Having dietary restrictions, there’s a lot I can’t eat. Luckily, I’m not alone in this plight, with 16 million vegetarians and vegans in America. However, when we have to cook food we can’t actually eat (i.e. a Celiac making brownies for a friend’s birthday), a problem arises: How do we know what the food tastes like if we can’t eat it?
I wanted to prove that you don’t always need to taste your food to know it will be a success. I chose the most beloved food in the world: Chocolate chip cookies. I’ve made chocolate chip cookies before, and years of watching Masterchef prepared me well for this cooking challenge, so I felt confident in my baking abilities.
I used the classic NestléⓇ Toll HouseⓇ Chocolate Chip Cookie recipe and rounded up some hungry Spoonies to act as my test group. In addition to tasting the homemade cookies, they also tried store-bought chocolate chip cookies and gave feedback on both.

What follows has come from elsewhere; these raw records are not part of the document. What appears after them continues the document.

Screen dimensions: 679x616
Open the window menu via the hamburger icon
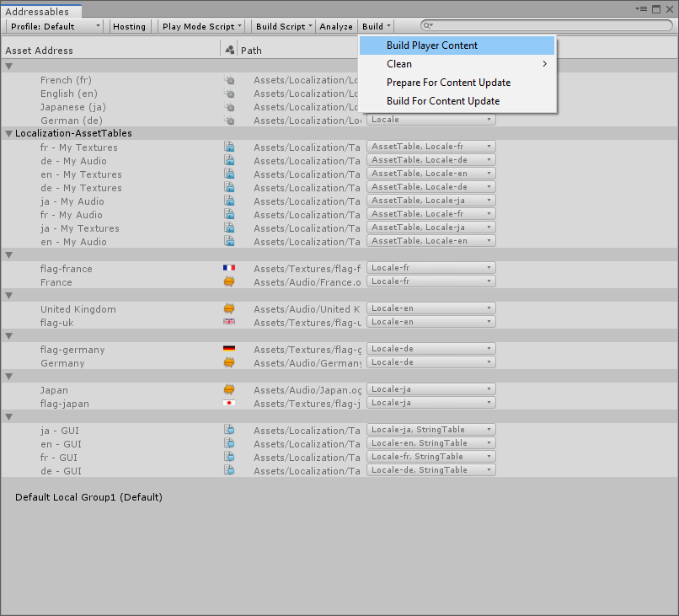(642, 8)
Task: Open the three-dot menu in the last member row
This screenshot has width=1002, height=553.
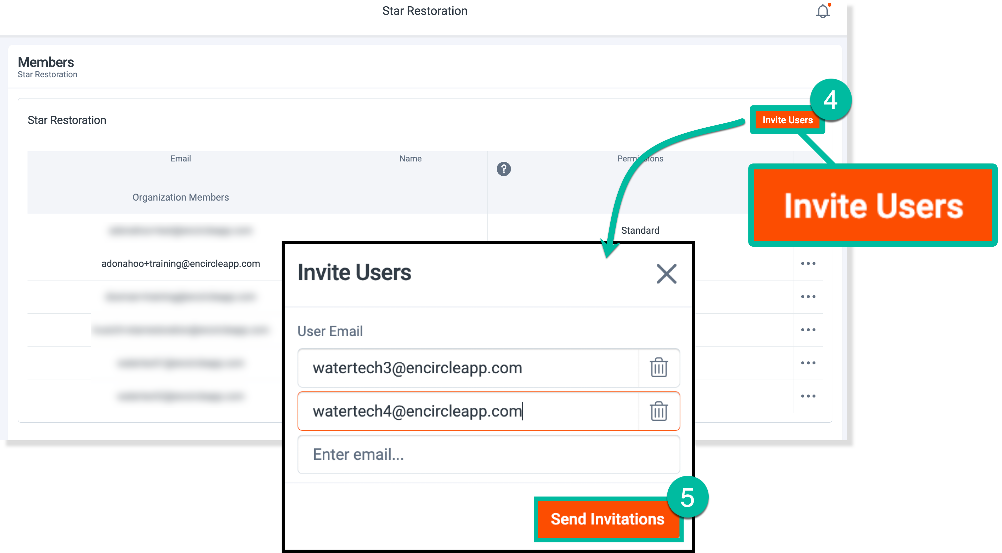Action: pos(808,396)
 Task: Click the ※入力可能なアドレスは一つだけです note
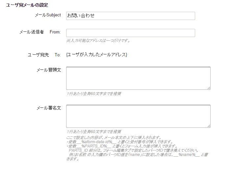click(x=98, y=41)
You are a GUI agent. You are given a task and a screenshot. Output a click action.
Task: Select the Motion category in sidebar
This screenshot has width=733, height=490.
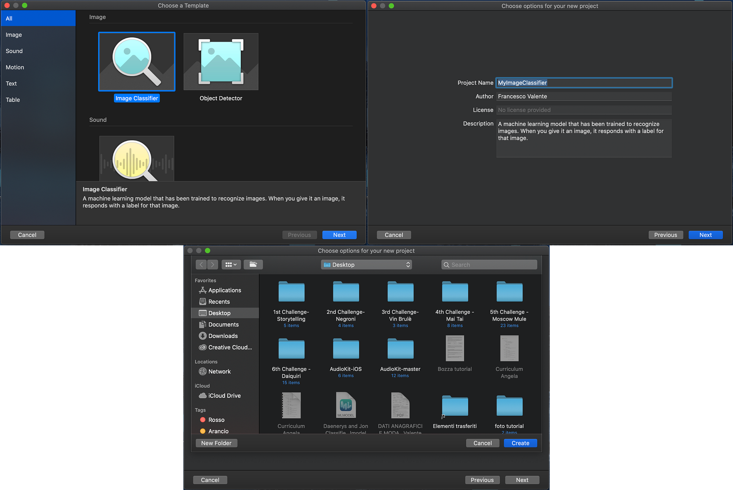pyautogui.click(x=15, y=67)
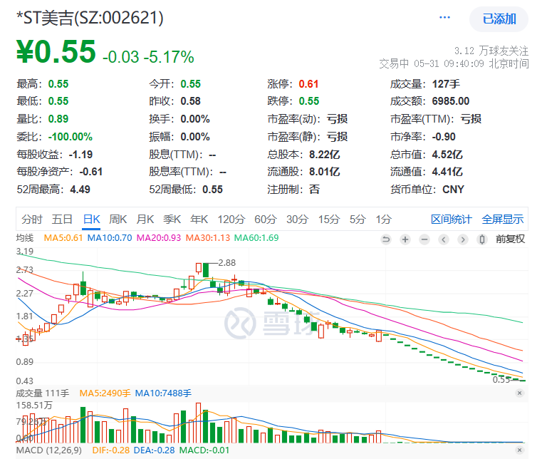Select the 1分 one-minute chart tab
Viewport: 542px width, 459px height.
coord(384,219)
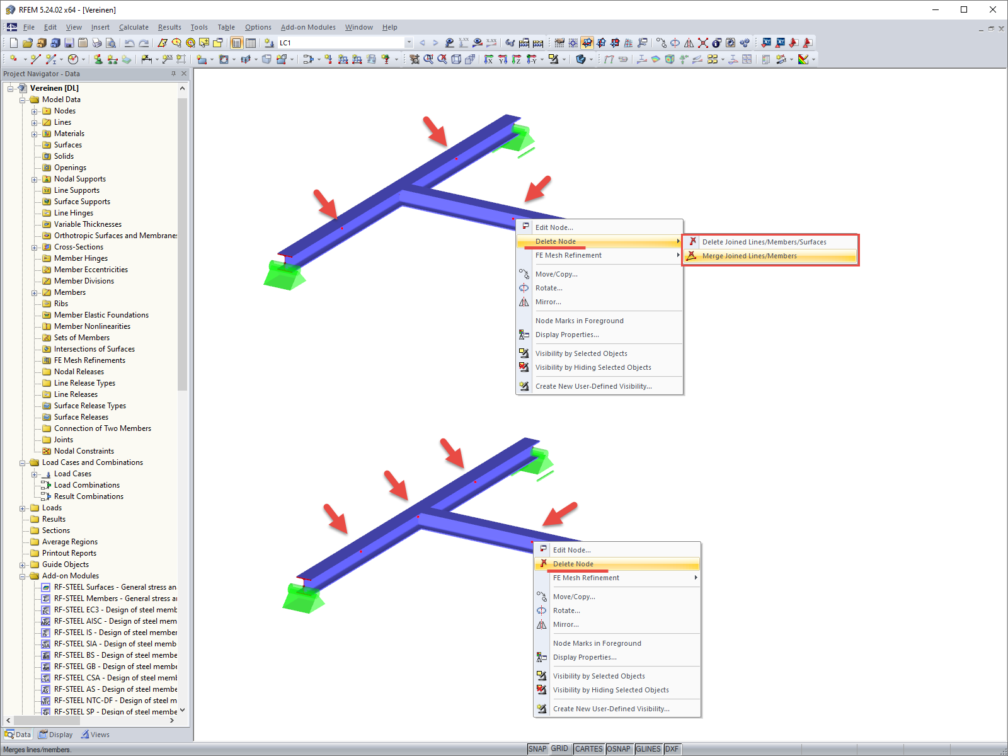
Task: Open a new model with the New icon
Action: [x=13, y=43]
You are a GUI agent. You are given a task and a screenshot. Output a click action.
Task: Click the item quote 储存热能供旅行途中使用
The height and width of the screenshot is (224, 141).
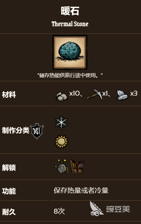pyautogui.click(x=70, y=75)
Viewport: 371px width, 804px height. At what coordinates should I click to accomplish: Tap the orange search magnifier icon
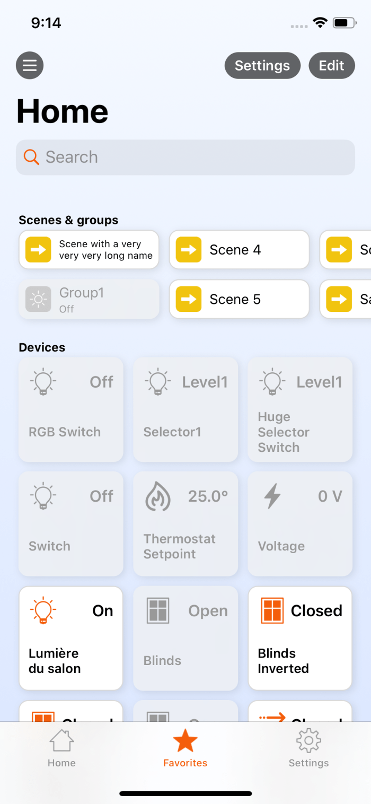(x=31, y=157)
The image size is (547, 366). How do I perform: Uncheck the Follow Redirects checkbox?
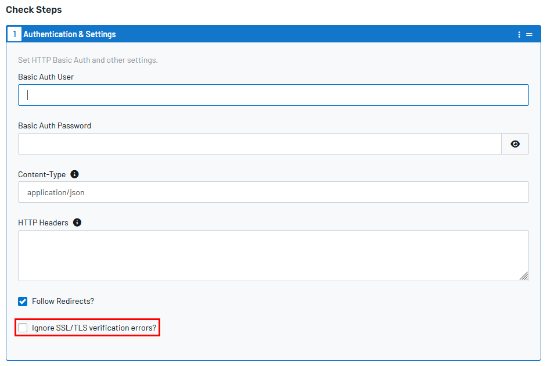23,302
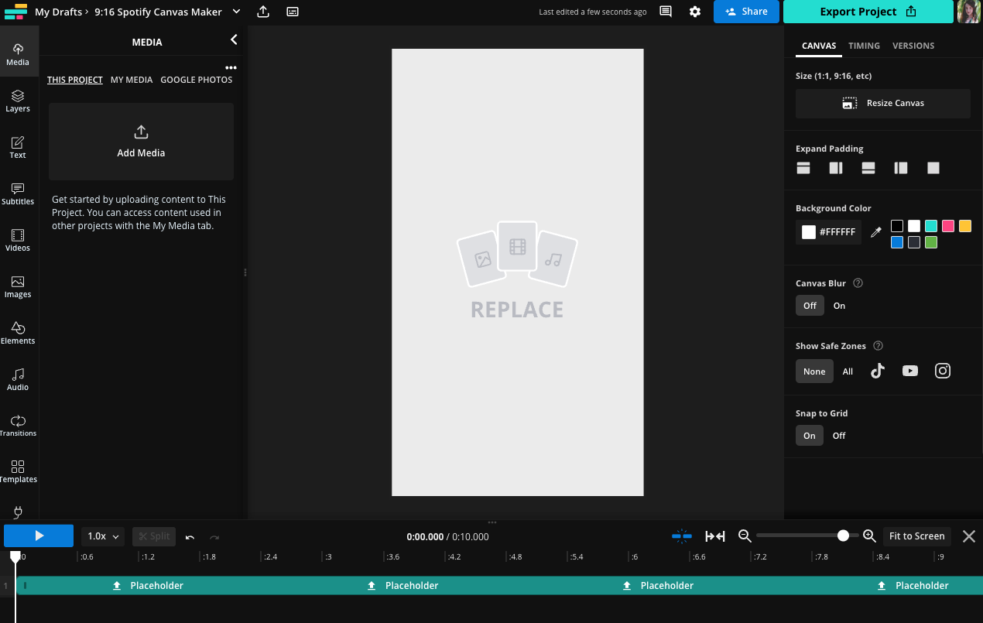983x623 pixels.
Task: Toggle Canvas Blur on
Action: point(839,305)
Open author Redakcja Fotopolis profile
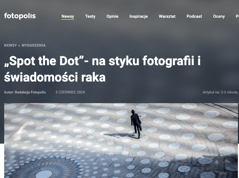The image size is (239, 178). (x=30, y=92)
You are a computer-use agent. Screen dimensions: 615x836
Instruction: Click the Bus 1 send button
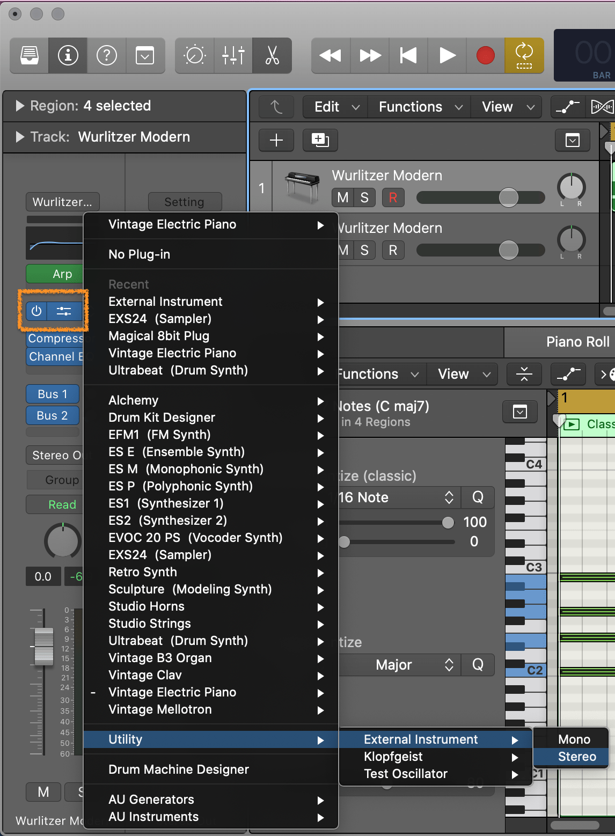click(x=53, y=394)
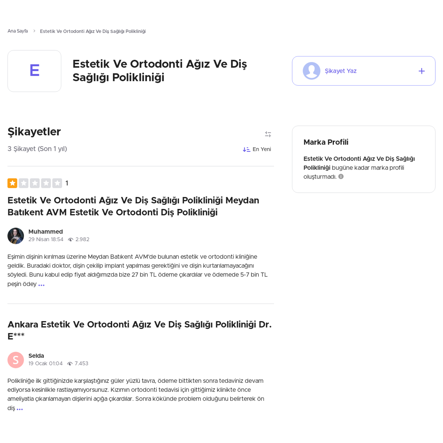Click the plus icon in Şikayet Yaz
This screenshot has height=443, width=443.
[422, 71]
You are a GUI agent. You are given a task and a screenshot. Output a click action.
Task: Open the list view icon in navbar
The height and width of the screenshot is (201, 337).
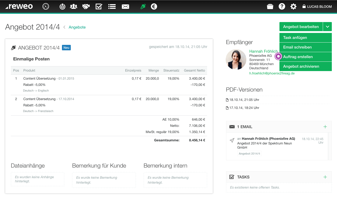pos(112,6)
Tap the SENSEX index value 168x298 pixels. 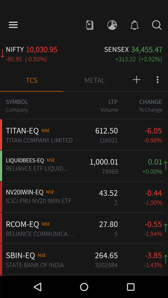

I prepared a survey sheet to get honest evaluations — I asked the cookie critics to rank both cookies based on desired sweetness, texture, and ratio of chocolate chips to dough.
Success! (According to my friends.) The combination of perfect ratios and straight-out-of-the-oven warmth set the homemade cookies apart from the store-bought brand.
On a scale from 1-7 with 7 being the best, the store-bought cookies ranked on the lower end of the spectrum, while the homemade cookies received 5-7’s in the taste category.
Some notes left about the store-bought cookies were: “Personally, I like soft and chewy cookies, and these were the opposite,” and “Super dry. Tastes like sadness.”
The final question:
The last question I had for the cookie critics was: “Do you think that it’s necessary to taste your food in order to know if it will turn out okay?”
Almost all answered “no,” but pointed out that there are instances when tasting your food is important. And I agree — especially when seasoning. However, I don’t believe that a gluten-, sugar-, dairy-, and lectin-free foodie, such as myself, should be afraid of baking cookies because she will never know if they taste like they did in her childhood.
I didn’t come up with this test as a source of validation for my baking abilities, but rather to encourage people to take risks when it comes to food, whether that’s trying to recreate a Pinterest-worthy recipe or ordering that dish you’ve always been curious about (#SpoonTip: Beware of sweetbreads).
Whether you’re vegetarian, vegan, or on a special diet, just because you’ve said goodbye to certain foods doesn’t mean you can’t revisit them. We can still gain from cooking we may not get to enjoy — I certainly loved being back in a kitchen filled with the aromas of vanilla and cookie dough.